» **Excerpted passage**
↓↓↓
The chief item I'd take issue with is his lament that there will be a drive to push pilots out of the cockpit completely. That is an ongoing phenomenon. Military pilots may last a lot longer than transport pilots. They fly under completely different "rules of engagement"; and, military pilots face far greater problems with things like landing an aircraft under real or potential enemy fire.

Strangely enough the requirements for safe flight in the AF447 situation were well known. And the computer had full access to data, some of which was not but should be available to the pilot. I believe it was politics and limitations of the rather antiquated (in computer terms) computers and software on the AF447. No, this is not a "bit rot" thing, not a software bug. It's more a slow computer, political limitations issue, and knowledge about what to do sort of issue.

I get the feeling that it is known that pitch and power is how you fly when airspeed is lost but it is not trusted that this is enough. Therefore pilots are thrust into the loop. For the time being they are in the cockpit anyway because humans are still somewhat better than machines at picking their way between bad weather conditions if they actually use the radar properly.
↑↑↑
» **Information provided**
↓↓↓
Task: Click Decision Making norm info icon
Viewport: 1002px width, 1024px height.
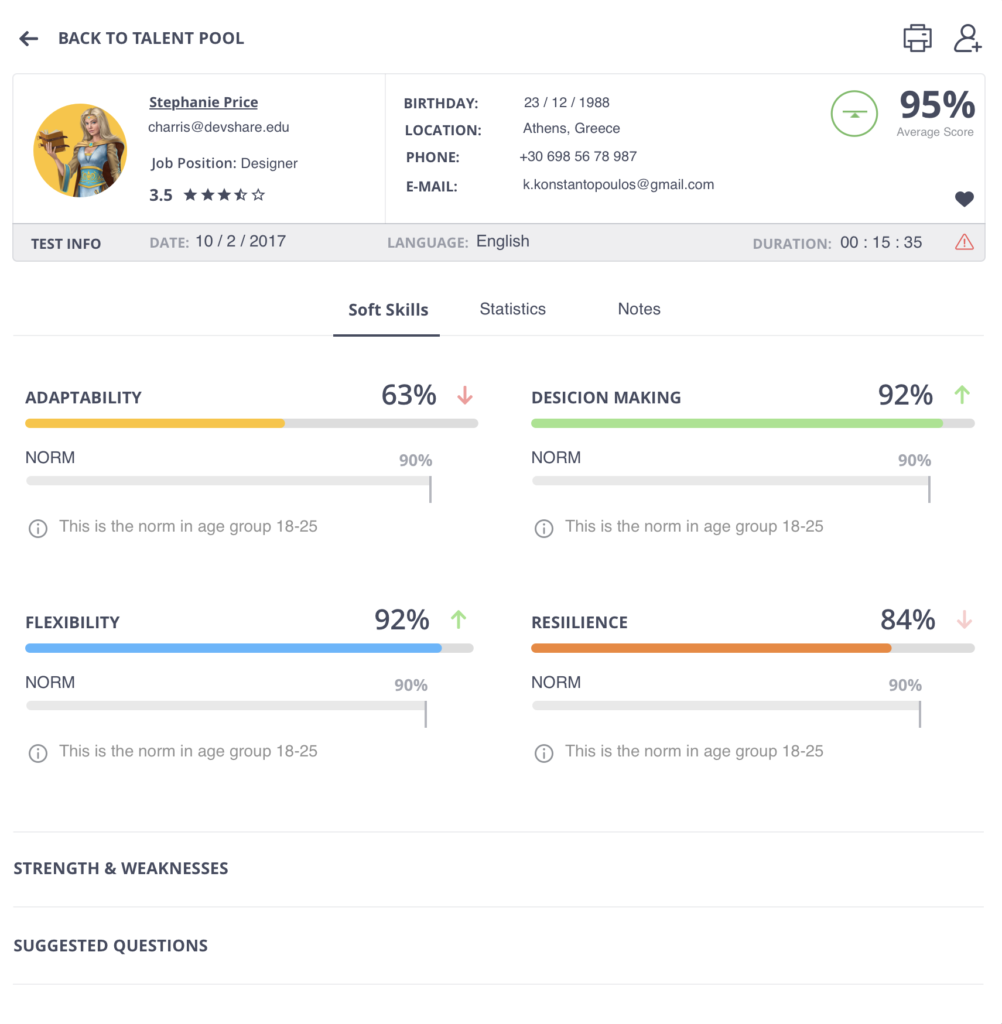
↑↑↑
» **Your task**
Reproduce verbatim the stretch of the passage on pilots and cockpit automation from "The chief item" through "sort of issue.".

» **Response below**
The chief item I'd take issue with is his lament that there will be a drive to push pilots out of the cockpit completely. That is an ongoing phenomenon. Military pilots may last a lot longer than transport pilots. They fly under completely different "rules of engagement"; and, military pilots face far greater problems with things like landing an aircraft under real or potential enemy fire.

Strangely enough the requirements for safe flight in the AF447 situation were well known. And the computer had full access to data, some of which was not but should be available to the pilot. I believe it was politics and limitations of the rather antiquated (in computer terms) computers and software on the AF447. No, this is not a "bit rot" thing, not a software bug. It's more a slow computer, political limitations issue, and knowledge about what to do sort of issue.